In the Mishna on today’s daf we learn:
One who writes two letters on Shabbat, whether he did so with his right hand or his left , whether they were the same letter or two different letters, whether he did so using two different types of ink, in any language, he is liable. Rabbi Yose said: One is deemed liable for writing two letters only due to marking, as they would write symbols on adjacent beams of the Tabernacle to know which beam was another beam’s counterpart.
In the Gemara a baraita is quoted that continues presenting Rabbi Yose’s position, explaining that:
Therefore, one who made a single scratch on two boards, or two scratches on a single board, is liable.
In the Jerusalem Talmud there is an extended discussion of this topic where it is explained that these marks were made to indicate the designated place of each beam in the Tabernacle. Even though all the beams were of equal size, it was not appropriate to align them randomly. It is also explained there that according to Rabbi Yose they would draw diagonal lines on the two beams, which were aligned when the beams were placed together. According to the Rambam, the halakhic difference between writing and marking is a technical one – Rabbi Yose enumerates marking as an independent primary category of labor, and says that one who makes two marks is liable for violating a primary category of labor. Others explain that if the prohibition itself is marking, then one would be liable even when no actual letters are written (Me’iri).
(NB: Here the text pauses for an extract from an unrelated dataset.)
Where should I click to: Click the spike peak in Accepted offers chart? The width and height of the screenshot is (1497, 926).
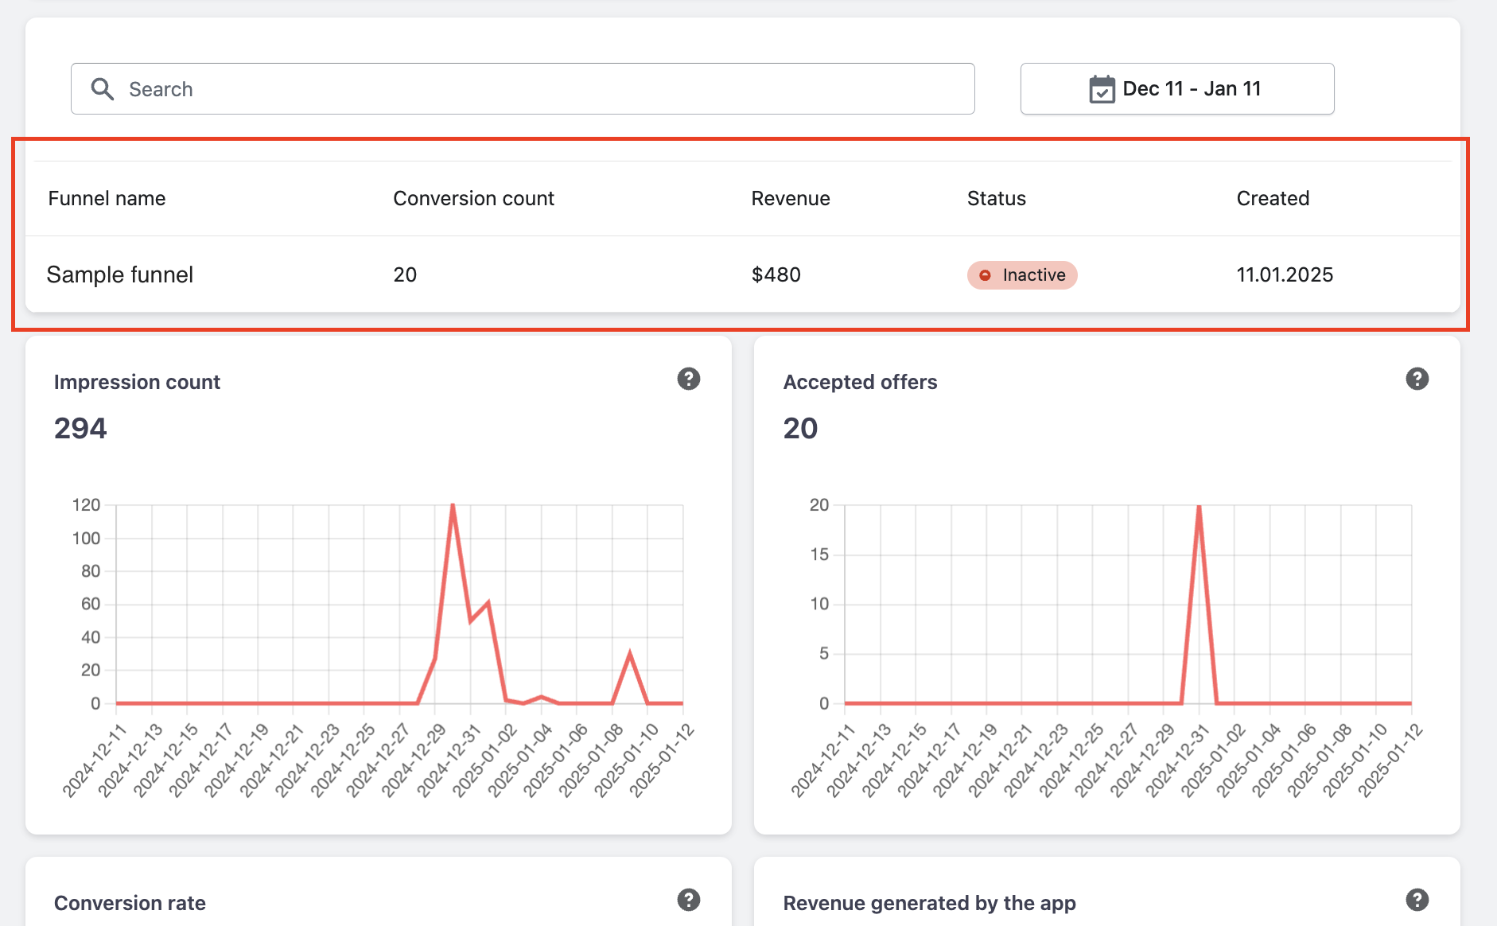pyautogui.click(x=1199, y=507)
As far as halakha is concerned, basing himself on the Mishna the Rambam rules that one who writes two letters on Shabbat is liable whether they are two different letters, or the same letter written twice intentionally, or two letters written in any language or script, or written in two different types of ink or paint (Sefer Zemanim, Hilkhot Shabbat 11:9–10). One who creates two marks, shapes or signs on Shabbat is liable for writing even if the characters are not letters (Hilkhot Shabbat 11:17).